We're interested in the function L(t), the distance from the ship's start position to the planet.

L(t)² = (p - cos(t))² + sin²(t)
        = p² + 1 - 2p cos(t)

And we want to set this equal to the distance the ship has traveled by time t > 0,

T(t)² = (s(t - t_0))²
        =s²t² - 2s²t*t_0 + s²t_0²

At the times of intercept, T(t) = L(t) so...

s²t² - 2s²t*t_0 + s²t_0² = p² + 1 - 2p cos(t)

Which we can rephrase as:

cos(t) = (1/2p)(-s²t² + 2s²t*t_0 - s²t_0² + p² + 1)

Which is "just" an intersection between a parabola and a garden-variety cosine wave (unscaled, unshifted).

Take the parabola side of that equation and call it P(t). We know we can't possibly have an intersection before P(t) drops to less than or equal to 1, so we can use the garden variety quadratic formula and find the greater of the two solutions P(t_low) = 1 to get a lower bound on t.

We know the cosine wave rises back up to 1 by t_high = ceil(t_low/2pi)*2pi, but the parabola is strictly decreasing, so our earliest intersection must lie between t_low and t_high, at most one wavelength apart.

We can also find the greatest solution for P(t) = -1 to get a potentially tighter bound on t_high

Unfortunately this seems to be about as far as a pure analytical approach can take us, and we're again forced to use some type of iterative root finding method in this span, but at least we've reduced it to about the simplest case we could hope for. There could still be multiple roots in this span, but our bounds are tight enough that this should be rare.

If your planet orbits much faster than your ship moves, the parabola will be nearly flat in this span and you can closely approximate it as a constant, using acos to find a very close first guess between t_low and t_high. Or if your ship travels much faster than your planet, the parabola will be nearly vertical the solution will be quite close to t_low. For intermediate cases like the example above, you might be able to approximate each curve as a straight line and iteratively refine from there.

Answer 2

You can solve this by expressing the position of the ship using parametric equations, expressing the position of the planet using the equation for one side of a circle, and solving a system of equations.

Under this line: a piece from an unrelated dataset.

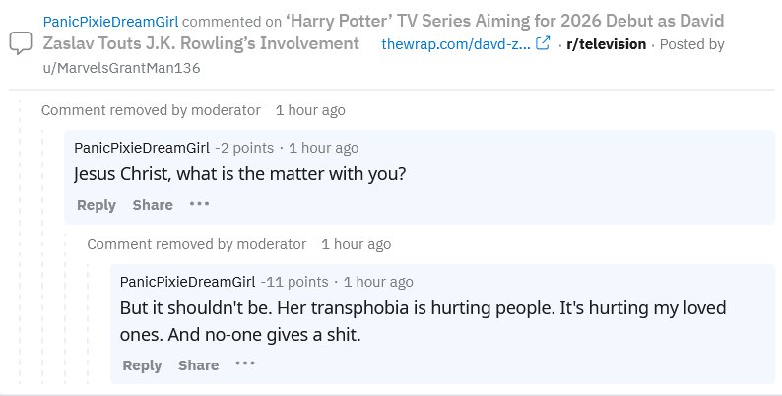Click the username on the -11 points comment
This screenshot has width=782, height=396.
(187, 281)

The ship's x position can be expressed as x = vcos(theta)t, where theta is the absolute value of the ship's angle below the horizontal.

The ship's y position can be expressed as y = vsin(theta)t.

The planet's x-position can be expressed as sqrt(1 - (y - k)^2) + h, where k is the translation of the circular orbit from the origin of the coordinate system.

Combining these equations yields: vcos(theta)t = sqrt(1 - (vsin(theta)t - k)^2) + h

To make this a system of equations, the arc length traveled by the planet from a_0 to a_0 + theta is equal to s_0t(2 * pi * r). Due to the same-side angles theorem, this theta is the same as the ship's theta below the horizontal.

The arc length can be given by the equation: Assume o is theta for the rest of this answer.

integral(from 0 to (a_0 + theta))(sqrt(1 - (dr/do)^2)dx - integral(from 0 to 
a_0)(sqrt(1 - (dr/do)^2)dx.

The equation for the circle is r^2 - 2rr_0cos(o - o_2) + r_0^2 = a^2.

(r_0, o_2) is the location of the center of the circle

dr/do = (2r_0rcos(o - o_2))/(2r + 2r_0sin(o))

Finally,

integral(from 0 to (a_0 + theta))(sqrt(1 - (dr/do)^2)dx - integral(from 0 to 
a_0)(sqrt(1 - (dr/do)^2)dx = s_0t(2 * pi * r)

The above equation most likely will require the trapezoidal rectangular approximation method or Simpson's approximation method in order to solve the integrals.

After solving for t, substitute t into the two ship-position equations to get the x and y positions of the collision.